THINGS could not have turned out more badly in the fight over the fate of the wastelands board. Last fortnight's cabinet notification lays to rest the uncertainty over where the new minister for wasteland will sit. The notification certainly also does another thing: It dug a grave for the entire wasteland programme in India.

The notification converts the former National Wasteland Development Board into the National Afforestation and Eco-development Board and gave it charge of greening forest lands and responsibility for ecologically fragile areas like the Western Himalaya, Aravallis and Western Ghats. The newly founded Department for Wasteland Development, with Ram Singh at the helm, will afforest the non-forest wastelands, primarily for producing fuel and fodder for the people. With work, money, officials, chairs and tables bifurcated with true bureaucratic efficiency, the Ministry of Environment and Forests is going to transfer Rs 26 crore of its Rs 180 crore budget and 34 of its officials to the Ministry of Rural Development. In sum, it has become another employment generation programme for ministers and bureaucrats.

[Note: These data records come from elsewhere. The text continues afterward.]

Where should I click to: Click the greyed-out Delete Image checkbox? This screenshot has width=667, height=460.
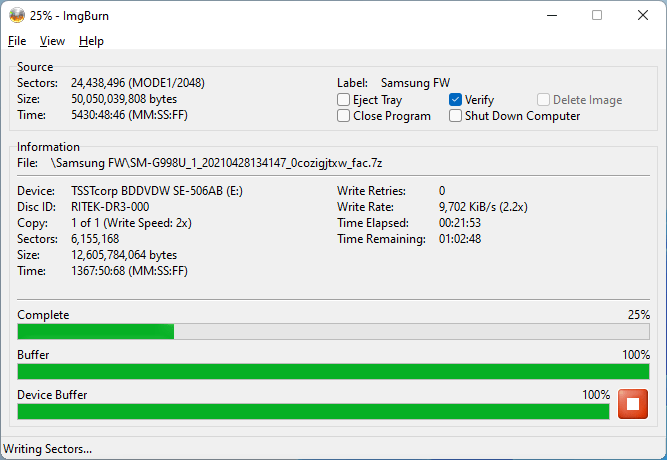tap(544, 100)
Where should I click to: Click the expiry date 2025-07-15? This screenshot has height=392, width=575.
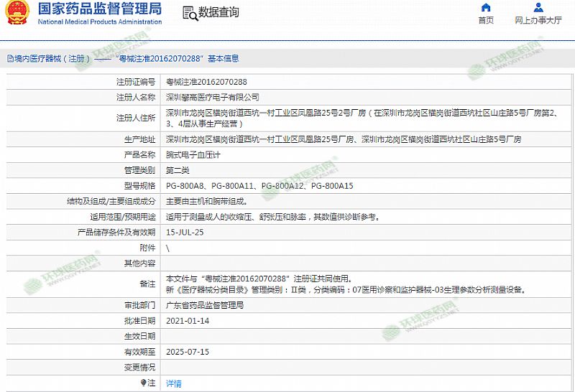(x=187, y=352)
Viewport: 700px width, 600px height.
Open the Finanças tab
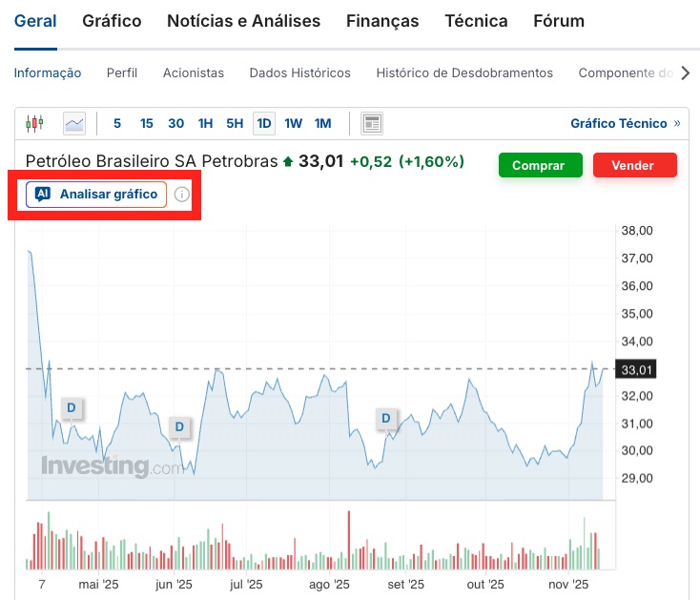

When we wrote in this very column barely two months ago, we were expectant and enthusiastic that this move could have turned the sorry state of degraded lands around. We were enthusiatic because a full department meant an upgrading for such a crucial issue. And we were expectant because the Prime Minister's initiative put the programme directly under his charge, which could have meant greater coordination between the Centre and the states and between the revenue and forest departments.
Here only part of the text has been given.